Page:
## Begin

Saturday, February 20, 2010

2010 Polar Plunge

I had the opportunity to shoot the 4th annual Polar Plunge for New Hope Community Church.
It was pretty crazy.
People do strange things.
In the north, at least.



cold.

=mc2

Thursday, February 18, 2010

Journal

"Hi.
My name is Laura Clawson. "

I travel alot. Well, not a super lot. But more than your average 20 year old in school.

I recently got back from a fantastic trip in around my country, the USA, which I love.



I took a plane, a train, a bus, a car, and I thumbed a ride a few times. By the time I was home again 41 days had passed  and by the end of my trip, my suitcase and I had a mutual agreement that we wouldn't have to look at each other for a while. ( You know, one of those " I love you, but...) It was an incredible experience and one that I will remember possibly for the rest of my life.



I wrote a lot over those 41 days, filled up a whole journal, actually.
Funny thing though. I didn't take a lot of pictures. I'm a photographer, by trade. Thats what I do.
I enjoy it, its one of my hobbies, 

But, I also like other things. 

So, on this trip. I took pictures when I wanted to, not because I felt like I had to.  And, like I said before, I wrote. A lot.


I wrote about time passing, about the poetry I was memorizing and the appropriate time and place that I'll recite it. I'm currently working on some stuff by Czeslaw Milosz. He has a beautiful poem called "I" that you should probably read. Google it.

I wrote about creativity and originality. Its something that I've been struggling with lately. Are there any "new" ideas? What do you think? Whats the difference between being different and being independent?



And this one is really weird. I wrote about dogs. I'm not a huge dog fan. Which is why this is weird. 
In his book Mere Christianity, C.S. Lewis talks about animals and how the more we treat them life humans, the more human like they become.

## End

Records for the task:
## Begin

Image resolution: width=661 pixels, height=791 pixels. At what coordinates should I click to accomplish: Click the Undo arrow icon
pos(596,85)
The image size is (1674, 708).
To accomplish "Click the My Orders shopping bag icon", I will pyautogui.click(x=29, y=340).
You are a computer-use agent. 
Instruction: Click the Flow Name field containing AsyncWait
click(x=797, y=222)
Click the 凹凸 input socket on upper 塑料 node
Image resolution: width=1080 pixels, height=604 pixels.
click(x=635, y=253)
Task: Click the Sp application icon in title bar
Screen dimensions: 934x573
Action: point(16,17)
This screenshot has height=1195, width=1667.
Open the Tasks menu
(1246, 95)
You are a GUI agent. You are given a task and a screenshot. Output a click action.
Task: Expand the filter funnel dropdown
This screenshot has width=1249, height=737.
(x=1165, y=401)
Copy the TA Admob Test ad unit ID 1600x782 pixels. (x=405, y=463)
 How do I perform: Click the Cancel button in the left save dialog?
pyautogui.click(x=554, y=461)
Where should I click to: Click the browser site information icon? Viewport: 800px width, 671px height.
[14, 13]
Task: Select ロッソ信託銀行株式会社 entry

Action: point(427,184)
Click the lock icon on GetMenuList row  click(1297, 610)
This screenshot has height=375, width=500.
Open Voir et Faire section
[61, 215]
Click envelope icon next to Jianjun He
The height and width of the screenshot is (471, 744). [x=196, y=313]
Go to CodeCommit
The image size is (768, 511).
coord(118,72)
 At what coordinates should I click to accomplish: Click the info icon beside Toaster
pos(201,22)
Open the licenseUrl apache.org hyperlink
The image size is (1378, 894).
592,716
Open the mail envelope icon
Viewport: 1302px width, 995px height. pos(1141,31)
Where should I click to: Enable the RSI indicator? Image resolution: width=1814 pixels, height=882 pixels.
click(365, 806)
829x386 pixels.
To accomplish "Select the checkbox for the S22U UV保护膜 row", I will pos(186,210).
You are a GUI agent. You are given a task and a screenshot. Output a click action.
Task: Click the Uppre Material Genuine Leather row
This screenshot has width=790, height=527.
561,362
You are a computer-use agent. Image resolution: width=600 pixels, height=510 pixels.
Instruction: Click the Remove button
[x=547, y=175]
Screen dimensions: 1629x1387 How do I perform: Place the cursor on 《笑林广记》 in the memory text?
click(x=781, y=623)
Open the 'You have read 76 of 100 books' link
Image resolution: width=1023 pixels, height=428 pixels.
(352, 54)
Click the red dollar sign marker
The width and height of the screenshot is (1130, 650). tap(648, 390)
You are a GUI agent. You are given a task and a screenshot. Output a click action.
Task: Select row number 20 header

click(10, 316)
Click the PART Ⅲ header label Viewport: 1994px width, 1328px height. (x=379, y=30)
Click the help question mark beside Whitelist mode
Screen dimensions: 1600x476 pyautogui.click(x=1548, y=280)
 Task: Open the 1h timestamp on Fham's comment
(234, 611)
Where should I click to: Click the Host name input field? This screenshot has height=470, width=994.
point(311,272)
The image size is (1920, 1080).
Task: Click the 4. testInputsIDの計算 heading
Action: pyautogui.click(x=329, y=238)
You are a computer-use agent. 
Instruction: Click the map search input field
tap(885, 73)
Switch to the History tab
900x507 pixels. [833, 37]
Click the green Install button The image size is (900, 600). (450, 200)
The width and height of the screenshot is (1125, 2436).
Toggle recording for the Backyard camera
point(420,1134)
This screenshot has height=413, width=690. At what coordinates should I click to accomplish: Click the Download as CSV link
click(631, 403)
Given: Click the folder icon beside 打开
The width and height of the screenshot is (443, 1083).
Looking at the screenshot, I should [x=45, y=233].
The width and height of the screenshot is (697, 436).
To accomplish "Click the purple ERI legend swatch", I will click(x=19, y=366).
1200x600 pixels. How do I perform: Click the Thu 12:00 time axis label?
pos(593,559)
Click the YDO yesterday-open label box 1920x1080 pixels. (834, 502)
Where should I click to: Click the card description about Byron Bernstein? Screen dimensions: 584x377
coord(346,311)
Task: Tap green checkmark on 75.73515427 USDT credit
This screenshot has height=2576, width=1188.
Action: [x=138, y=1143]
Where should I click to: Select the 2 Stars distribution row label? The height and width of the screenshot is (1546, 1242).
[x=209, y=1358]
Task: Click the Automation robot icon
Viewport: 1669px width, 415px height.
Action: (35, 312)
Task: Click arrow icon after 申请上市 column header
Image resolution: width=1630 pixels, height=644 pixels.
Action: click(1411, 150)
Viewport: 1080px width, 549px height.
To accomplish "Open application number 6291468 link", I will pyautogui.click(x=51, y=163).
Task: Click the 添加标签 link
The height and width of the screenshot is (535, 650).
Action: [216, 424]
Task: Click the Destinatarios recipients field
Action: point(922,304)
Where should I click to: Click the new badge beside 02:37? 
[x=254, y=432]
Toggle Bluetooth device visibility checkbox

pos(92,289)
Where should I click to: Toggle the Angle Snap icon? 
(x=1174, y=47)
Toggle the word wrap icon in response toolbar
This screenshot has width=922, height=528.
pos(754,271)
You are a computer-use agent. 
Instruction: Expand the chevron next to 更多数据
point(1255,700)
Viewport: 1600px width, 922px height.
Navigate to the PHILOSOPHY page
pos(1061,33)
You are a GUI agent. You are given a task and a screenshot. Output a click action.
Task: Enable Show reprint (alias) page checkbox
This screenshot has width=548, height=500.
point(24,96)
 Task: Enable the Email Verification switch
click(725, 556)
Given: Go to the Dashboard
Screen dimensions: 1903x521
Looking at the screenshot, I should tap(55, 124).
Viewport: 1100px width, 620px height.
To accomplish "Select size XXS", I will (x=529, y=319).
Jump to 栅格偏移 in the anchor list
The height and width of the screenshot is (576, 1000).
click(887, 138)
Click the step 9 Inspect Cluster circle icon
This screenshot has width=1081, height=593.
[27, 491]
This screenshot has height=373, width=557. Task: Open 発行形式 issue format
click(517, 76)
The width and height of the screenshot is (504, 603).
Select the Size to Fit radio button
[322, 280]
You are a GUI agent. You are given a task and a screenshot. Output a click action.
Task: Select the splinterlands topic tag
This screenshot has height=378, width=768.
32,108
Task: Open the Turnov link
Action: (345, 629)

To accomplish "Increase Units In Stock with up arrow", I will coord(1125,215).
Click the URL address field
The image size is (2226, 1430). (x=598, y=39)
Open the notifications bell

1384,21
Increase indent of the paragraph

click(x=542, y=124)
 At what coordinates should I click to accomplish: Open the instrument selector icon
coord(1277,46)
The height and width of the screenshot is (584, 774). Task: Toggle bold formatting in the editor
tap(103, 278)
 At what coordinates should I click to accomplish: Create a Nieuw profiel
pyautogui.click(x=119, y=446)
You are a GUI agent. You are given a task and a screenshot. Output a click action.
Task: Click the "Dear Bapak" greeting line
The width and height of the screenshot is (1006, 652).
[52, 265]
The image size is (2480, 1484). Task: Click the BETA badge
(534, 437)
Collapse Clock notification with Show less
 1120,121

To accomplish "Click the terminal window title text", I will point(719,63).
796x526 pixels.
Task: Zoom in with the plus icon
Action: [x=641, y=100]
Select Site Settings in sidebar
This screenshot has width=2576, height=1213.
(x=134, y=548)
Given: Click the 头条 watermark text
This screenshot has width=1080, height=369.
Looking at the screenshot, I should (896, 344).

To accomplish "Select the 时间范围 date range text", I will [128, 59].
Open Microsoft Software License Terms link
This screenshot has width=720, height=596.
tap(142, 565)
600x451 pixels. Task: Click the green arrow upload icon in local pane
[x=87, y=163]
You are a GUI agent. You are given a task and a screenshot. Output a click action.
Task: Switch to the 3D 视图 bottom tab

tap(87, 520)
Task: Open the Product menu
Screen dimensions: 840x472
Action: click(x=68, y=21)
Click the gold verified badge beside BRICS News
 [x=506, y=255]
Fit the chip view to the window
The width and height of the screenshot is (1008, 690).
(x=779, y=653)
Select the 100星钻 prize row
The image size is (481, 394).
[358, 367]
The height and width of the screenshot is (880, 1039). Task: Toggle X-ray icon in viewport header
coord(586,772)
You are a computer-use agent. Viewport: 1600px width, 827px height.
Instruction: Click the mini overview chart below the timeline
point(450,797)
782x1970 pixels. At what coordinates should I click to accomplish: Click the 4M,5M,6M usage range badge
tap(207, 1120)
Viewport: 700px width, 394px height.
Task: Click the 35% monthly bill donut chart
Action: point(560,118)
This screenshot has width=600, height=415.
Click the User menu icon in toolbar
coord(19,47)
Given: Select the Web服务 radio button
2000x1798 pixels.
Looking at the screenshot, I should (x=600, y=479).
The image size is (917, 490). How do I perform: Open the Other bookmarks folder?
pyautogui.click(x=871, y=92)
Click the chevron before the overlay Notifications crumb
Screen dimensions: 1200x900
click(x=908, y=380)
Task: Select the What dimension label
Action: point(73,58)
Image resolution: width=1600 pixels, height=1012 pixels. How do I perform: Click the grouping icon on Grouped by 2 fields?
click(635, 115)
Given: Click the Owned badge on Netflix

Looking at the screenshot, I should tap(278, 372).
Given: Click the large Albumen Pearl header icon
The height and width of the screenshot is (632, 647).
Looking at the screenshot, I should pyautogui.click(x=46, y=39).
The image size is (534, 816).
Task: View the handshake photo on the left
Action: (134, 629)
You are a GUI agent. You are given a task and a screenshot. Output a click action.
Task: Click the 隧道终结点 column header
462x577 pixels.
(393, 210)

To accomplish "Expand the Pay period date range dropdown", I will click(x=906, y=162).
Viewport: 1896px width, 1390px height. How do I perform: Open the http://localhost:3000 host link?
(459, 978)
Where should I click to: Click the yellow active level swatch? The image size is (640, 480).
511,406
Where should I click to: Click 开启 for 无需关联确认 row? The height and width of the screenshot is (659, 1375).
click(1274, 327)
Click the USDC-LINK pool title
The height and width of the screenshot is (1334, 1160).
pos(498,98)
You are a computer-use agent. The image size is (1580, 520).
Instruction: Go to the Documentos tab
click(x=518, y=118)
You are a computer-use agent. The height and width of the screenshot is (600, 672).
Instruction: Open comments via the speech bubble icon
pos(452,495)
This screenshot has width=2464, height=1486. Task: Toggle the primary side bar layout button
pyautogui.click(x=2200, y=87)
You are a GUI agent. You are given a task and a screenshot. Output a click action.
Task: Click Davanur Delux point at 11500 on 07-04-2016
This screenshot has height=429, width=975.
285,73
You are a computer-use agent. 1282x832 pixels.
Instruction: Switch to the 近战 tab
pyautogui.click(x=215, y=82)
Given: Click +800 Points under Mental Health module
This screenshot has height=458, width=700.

## End

Requests:
1. Answer these about the blog page:
(a) Which annual Polar Plunge did the writer shoot, and for which church?
(b) How many days passed before the writer was home again from the trip?
(c) What is the title of the Czeslaw Milosz poem the writer recommends?
2. In the records, copy the stretch from the line that contains "Where should I click to: Enable" through the line that contains "I will pos(186,210).", including both of those lines.

Final answers:
1.
(a) The 4th annual Polar Plunge, for New Hope Community Church.
(b) 41 days.
(c) "I".

2.
Where should I click to: Enable the RSI indicator? Image resolution: width=1814 pixels, height=882 pixels.
click(365, 806)
829x386 pixels.
To accomplish "Select the checkbox for the S22U UV保护膜 row", I will pos(186,210).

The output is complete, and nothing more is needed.